44.Bölüm

8.7K 1.1K 327
                                    


Keyifli okumalar

...Yazarın anlatımıyla...

Hayatta acıyla savaşan ruhlar vardır. Kaybetmeyi daha savaşın ilk dakikasından kabullenen ruhlar. Kimileri pes eder gider. Kimileri ise savaşın ortasında yedikleri onca darbelere inat pes etmezler. Kaybetmekten değilde o savaştan başka çıkış yolları olmadığı için dimdik dururlar, her darbenin karşısında.

Dik duranların arasında üç isim vardı. Yedikleri ağır darbelere rağmen pes etmeyip dimdik duran üç isim. Hayatlarındaki tüm olumsuzluklara rağmen mutluluğa kavuşan,kendi yarlarını kendileri saran üç isim.

Rümeysa,Yunus,Pınar.

Kimileri annelerinden yaralıdır. Kimileri babalarından.

Rümeysa,babasından. Yunus,annesinden. Pınar ise her ikisinden.

Annesinin varlığını bile hatırlamazken ona kızgın olmasının en büyük nedeni çocuklarını bir başlarına koymasıydı. Pınar'a göre bencillikken, Rümeysa'ya göre çaresizlikti.

Her kavgaya,şiddete şahit olan Rümeysa'ydı. Annesinin çektiklerine,babasının en büyük vicdansızlığına şahit olan Rümeysa'ydı. Pınar ise küçücük yaşında öksüz kalmışken babasının babasızlığıyla savaşmaya çalışmıştı. Annesi olsaydı yarasının bu kadar derin olmayacağını düşünüyordu.

Pınar'a göre hem annesizilikle hem de babasızlıkla baş etmek zordu. Zor olmasının sebebi yoktu. Zordu işte. Bu dünya üzerindeki cennetini tanımadan kaybetmek yıllarca ağır gelmişti ona. Ablası görmüş,tanımıştı annesini. Bilirdi ablası annesini. En sevdiği rengi,yemeği,kokuyu; Rümeysa bilirdi bi'. Bundandır belkide babasına kızgınlığının diğer sebebi. Annesine tanımasına izin vermemişti. Bu dünyadaki cennetini kaybetmesine neden olmuştu.

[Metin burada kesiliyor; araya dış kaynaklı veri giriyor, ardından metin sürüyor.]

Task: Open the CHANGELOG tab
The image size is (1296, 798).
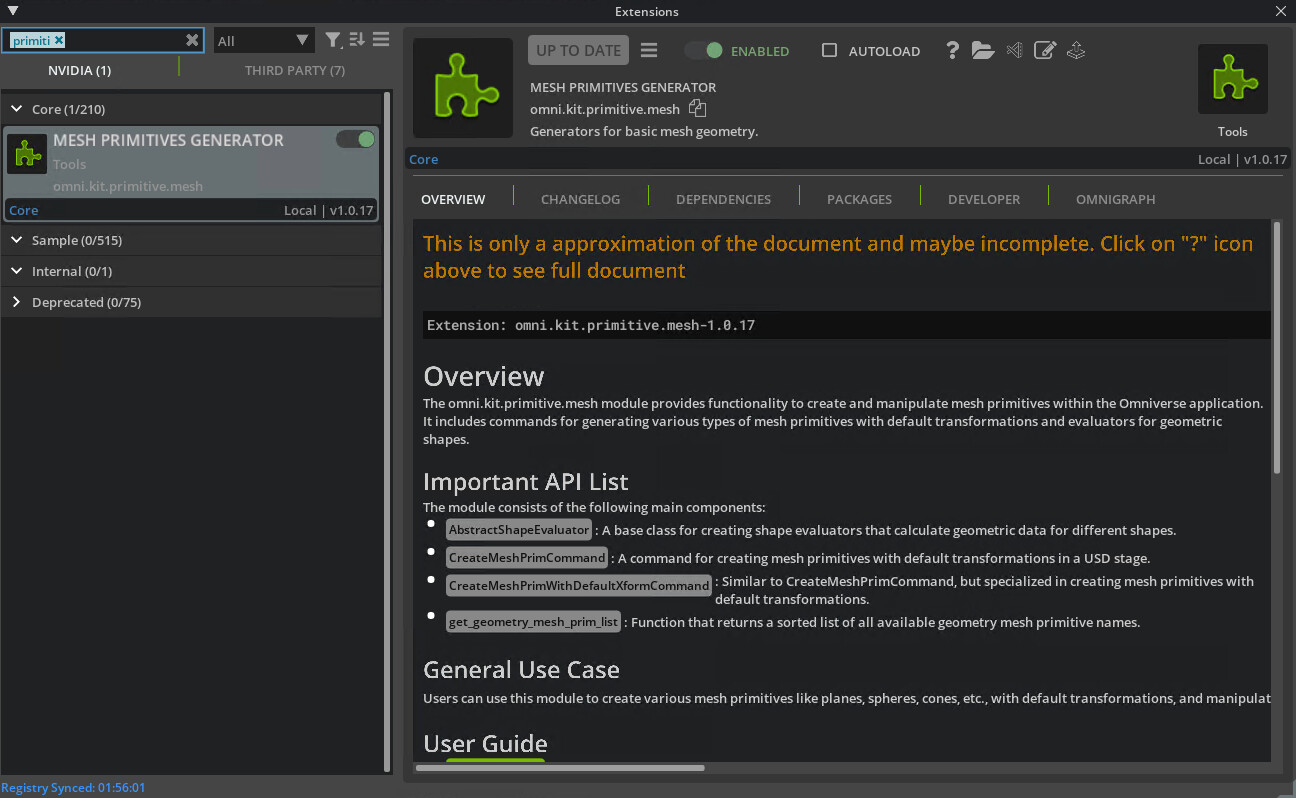Action: [580, 199]
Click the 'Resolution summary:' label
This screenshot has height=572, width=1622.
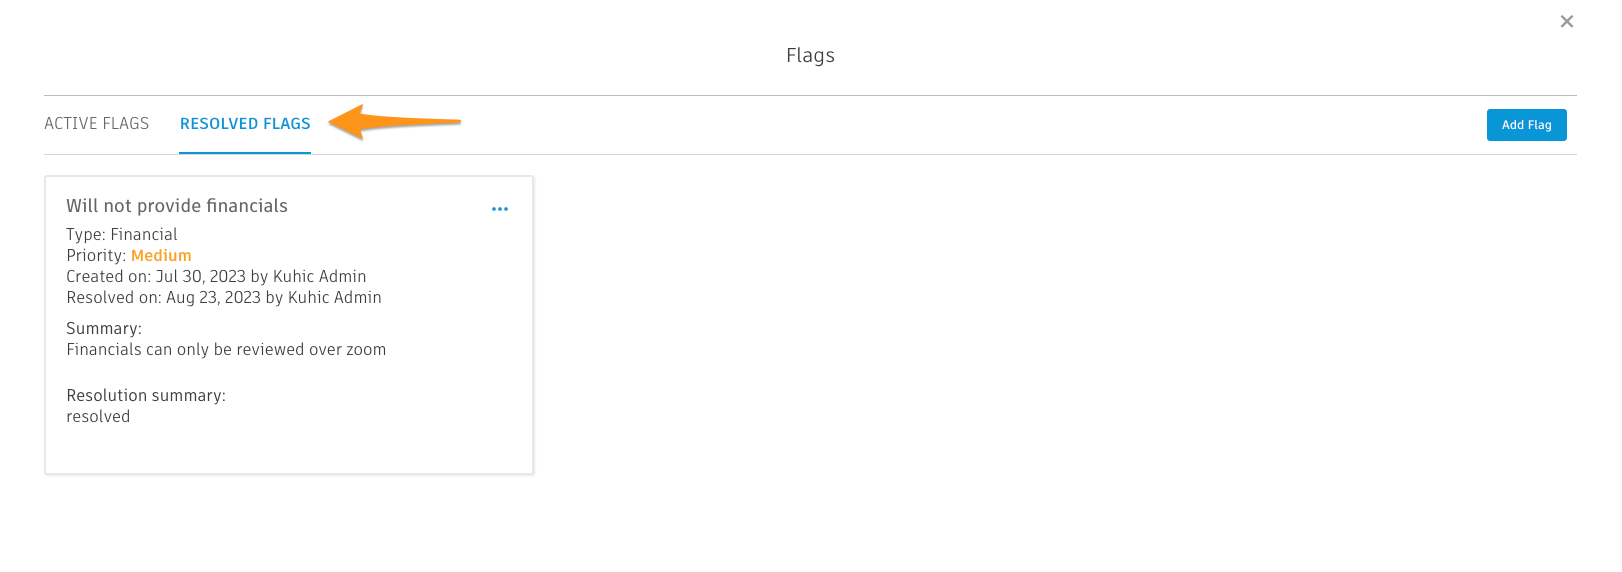tap(146, 396)
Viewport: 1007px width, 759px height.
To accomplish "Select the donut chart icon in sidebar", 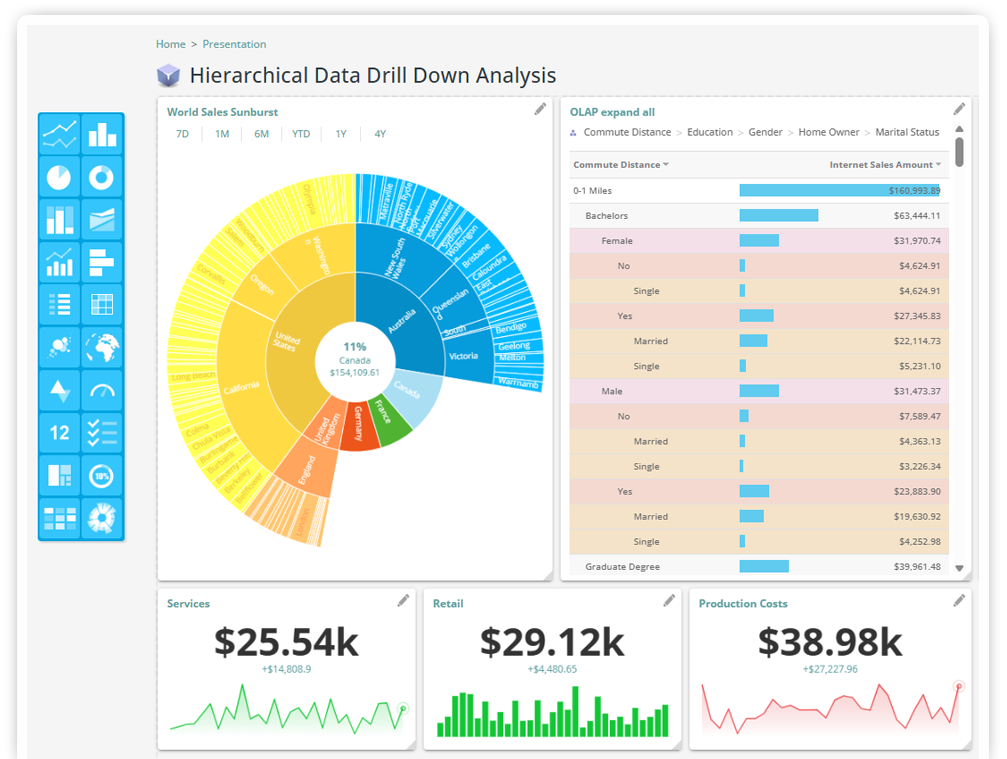I will 103,178.
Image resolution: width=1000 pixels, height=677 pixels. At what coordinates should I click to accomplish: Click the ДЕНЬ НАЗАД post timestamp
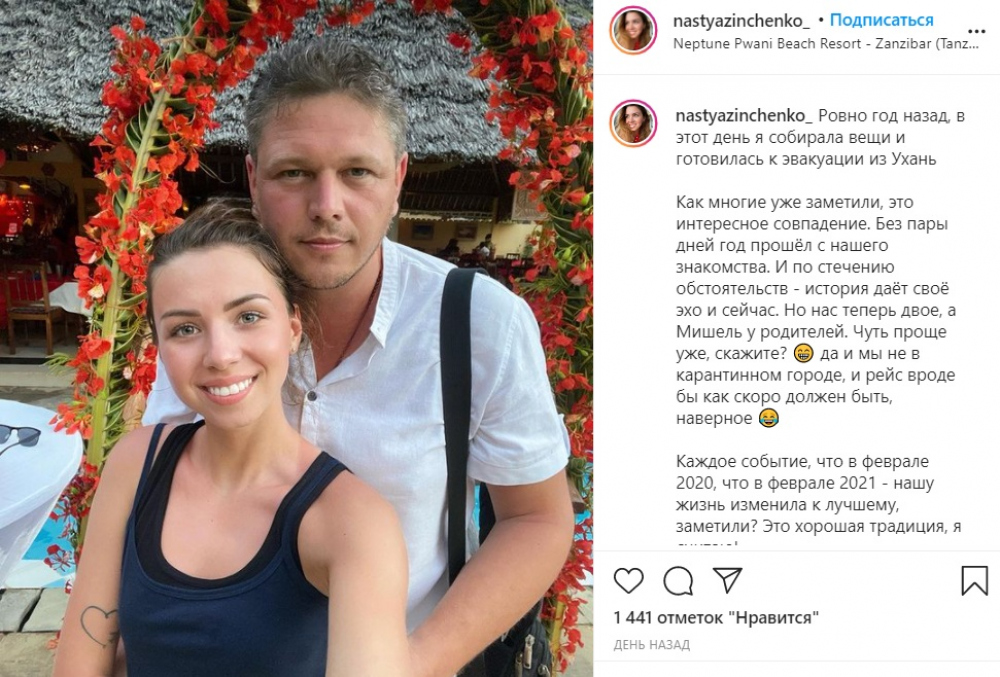[652, 645]
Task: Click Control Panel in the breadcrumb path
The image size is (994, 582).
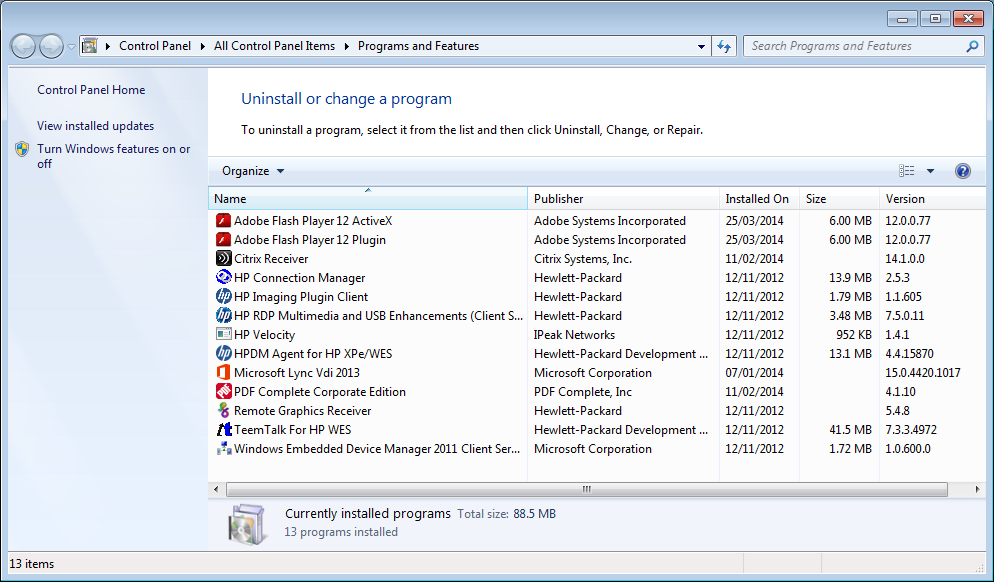Action: pyautogui.click(x=154, y=46)
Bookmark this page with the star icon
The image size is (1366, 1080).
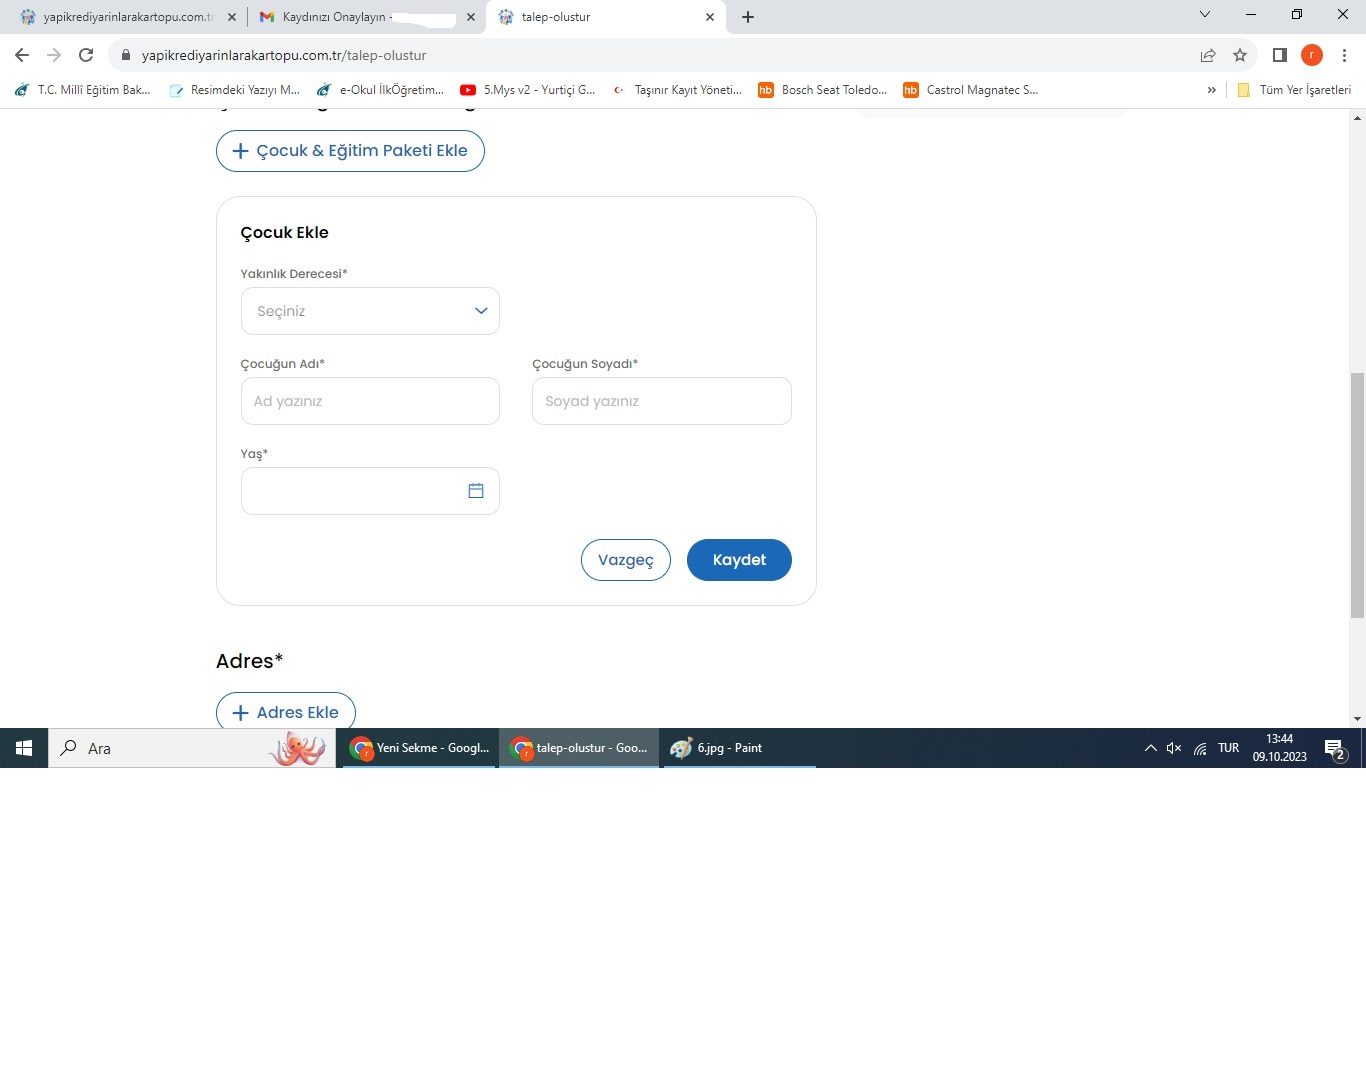[1240, 55]
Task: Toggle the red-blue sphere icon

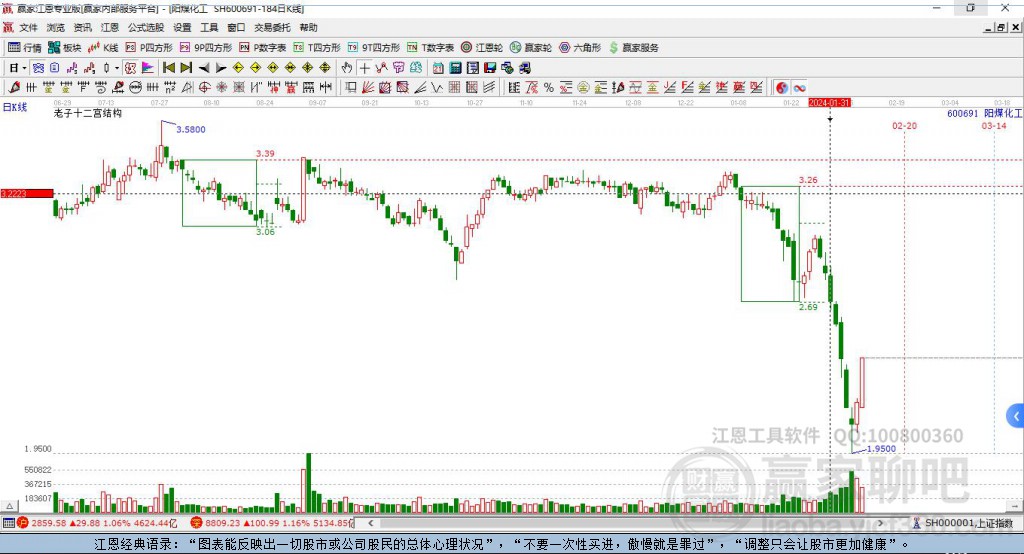Action: 782,88
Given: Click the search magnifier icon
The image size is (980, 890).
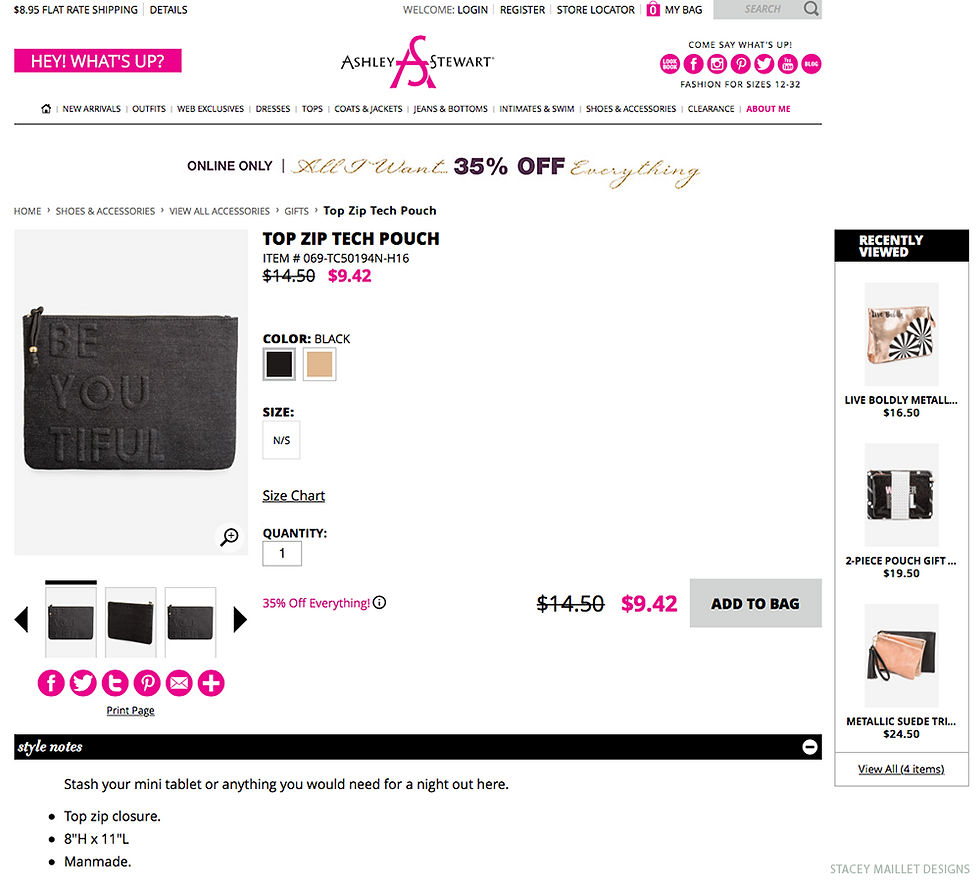Looking at the screenshot, I should (x=810, y=9).
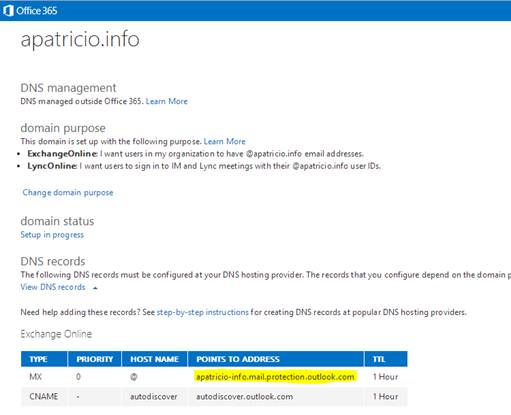This screenshot has height=415, width=511.
Task: Collapse the View DNS records arrow
Action: click(95, 288)
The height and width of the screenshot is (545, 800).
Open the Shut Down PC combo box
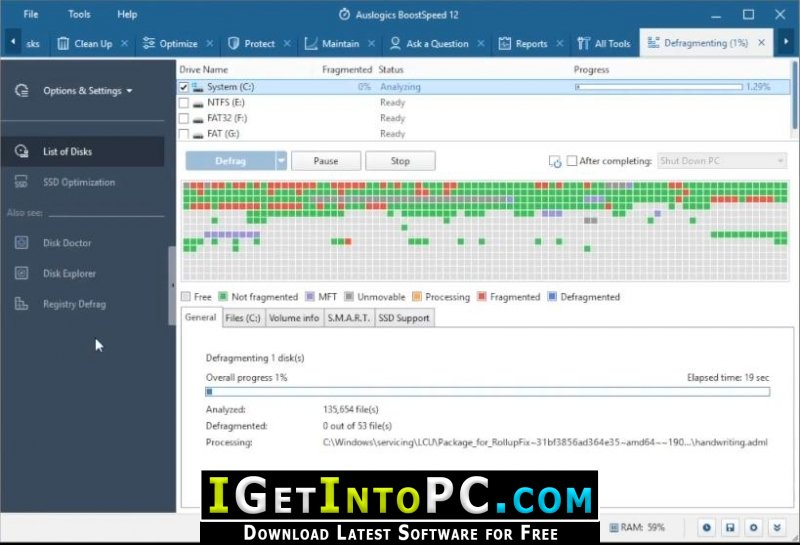(x=721, y=161)
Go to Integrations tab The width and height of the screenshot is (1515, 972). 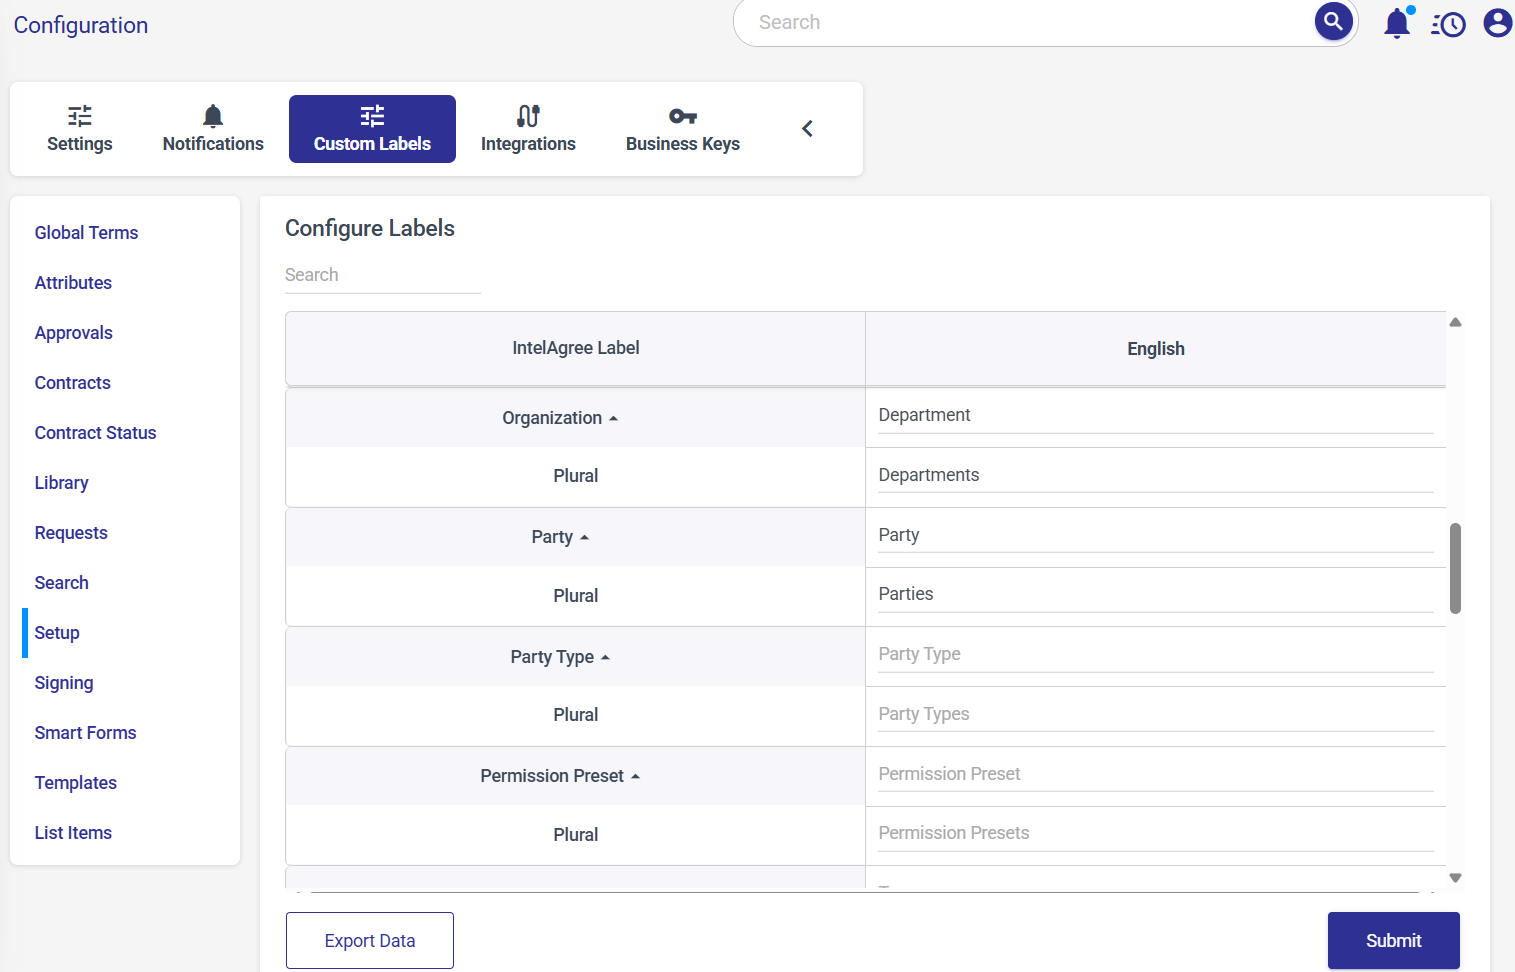click(528, 129)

Yinede her şeye rağmen affetmişti annesini. Hiç tanımadığı annesini ruhen affetmek pekte zor olmamıştı. Kolayda olmamıştı elbette.

Etraftaki tatlı telaşı elinden tuttuğu küçük kız çocuğuyla birlikte izleyen kadın mutluydu. Mutluluğunu engelleyen tüm engelleri aşmanın verdiği mutluluktu bu mutluluk. Zaman zaman yitirdiği umudu şimdi tam anlamıyla onunlaydı. Görünüşe göre bir ömürde onunla olmaya devam edecekti. Şikayetçi değildi. Aksine... memnundu.

Karşısındaki manzara, dudaklarına buruk bir gülüşü misafir ederken küçük kız çocuğunun sesi duyuldu, "Esra ablam prenses gibi olmuş. Öyle değil mi abla?"

Pınar'ın kahveleri Irmak'a çevrildi. Küçük kızın giydiği mor kabarık elbise ile ne kadar tatlı olduğunu fark etti. Gülümsemesi büyürken cevap vermeden önce başını sallama gereksiniminde bulundu. "O hep prenses gibiydi. Sadece prensesliği prensini bulmasıyla öne çıktı."

Esra hep bir prenses gibiydi. Pınar'ın olmayan kız kardeşiydi. En azından Pınar,Esra için öyle düşünüyordu.

Aylar geçmiş Esra, okulunu bitirmiş tam anlamıyla psikolog olmuştu. Okulu bittikten 2 ay sonrasına nikah tarihi almışlardı. Yani bugüne. Sayılı zaman çabuk geçerdi. Öylede olmuştu onlar için. İki ay su gibi akıp geçmiş nikah günü gelmişti. Şaşalı düğün yapmak yerine sade bir nikah kıymak isteyen Esra ve Yunus'tan daha mutlusu yoktu. Bir kaç saatlik eğlence için boş masraf yapmak istememiş onun yerine Karadeniz turu yapmaya karar vermişlerdi. Nikahtan sadece 3 gün sonra gideceklerdi.